As she wiped at her face, he led her away—not to his bedroom, not as he would had they been really married, but to a chair near the fire. He waved his hand and conjured a glass of water for her.
He looked down at her as she drank, face slightly red from the exertion of weeping, and he thought (ridiculously) that she really was absurdly pretty. When her soft gasps and sniffles had subsided he stood over her for a few moments, unsure of what to do. And then, feeling a sudden burst of clarity—suddenly he knew exactly the right thing to say—he half-knelt in front of her (Oh, if the students could see him) and did a miraculous thing.
He apologized, quickly and soberly and sincerely.
It was like a raree-show. It only drove through town once and was never seen again. Perhaps, with another person, in another time and in another place, it would have been difficult to extract an apology from him—but sometimes remorse does wonders for loosening one's tongue. She was not exempt from a reminder that her safety was of the utmost necessity, but still, she had his apology.
In the morning they would return to their regular routine, tonight's event being (he knew) one of the few-and-far-between emotional episodes that this marriage would ever have. Hermione would still, occasionally, return to their rooms late, but he would never again chastise her for it, instead alerting the Headmaster of the greater necessity of safe corridors. The memory of her tears would remain fresh in his mind.

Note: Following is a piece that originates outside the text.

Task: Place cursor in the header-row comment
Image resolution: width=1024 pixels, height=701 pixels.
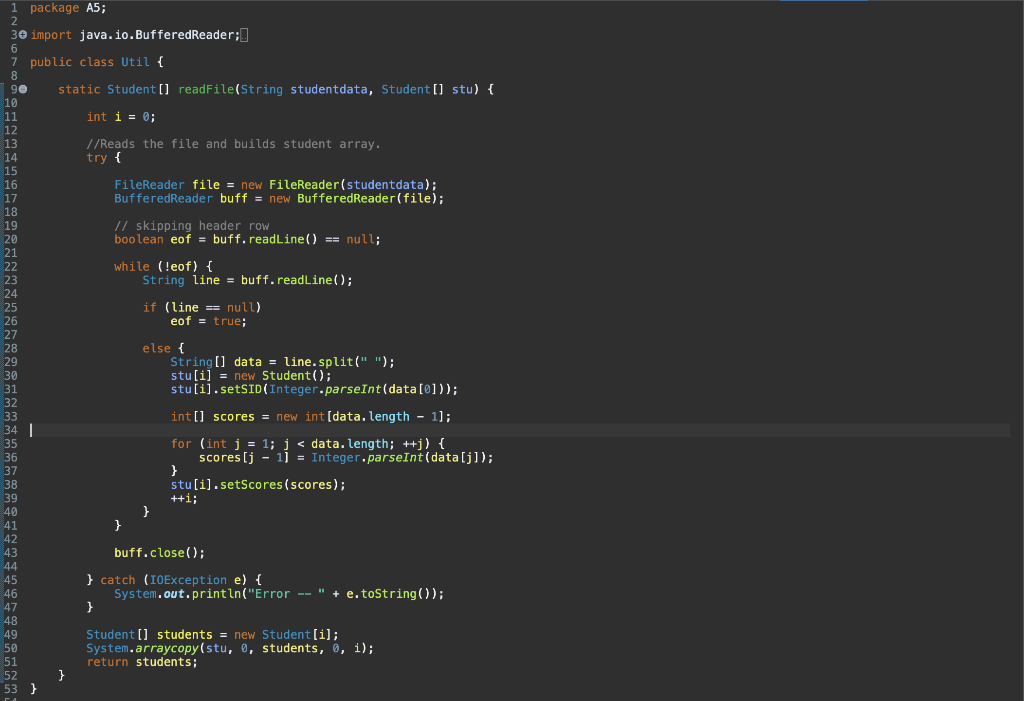Action: (x=191, y=226)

Perhaps Hermione would even recall this incident—one straight out of a novel complete with a sobbing witch and a heartfelt apology—with some embarrassment.
But at the moment, Snape couldn't think of anything other than how tonight probably signified what the Muggles called a "breakthrough" for the two of them, and he found his mind filled with visions of smiles over morning coffee and reading in front of the nightly fire, all the trimmings of a smooth marriage. All because he thought she probably knew now that his primary concern was her safety and that he cared about her to some degree. All because he had, for the first time in his life, knelt down in front of someone and thrown dignity to the winds.
How was it that, a year or so ago, he would rather have died than apologised to anyone—and yet, now, it was all too easy to grovel at her feet? He knew the answer, deep down. He had long given up his pride where Hermione was concerned.
He was even more sure of this when she nodded again and—for the first time that he could remember—smiled at him.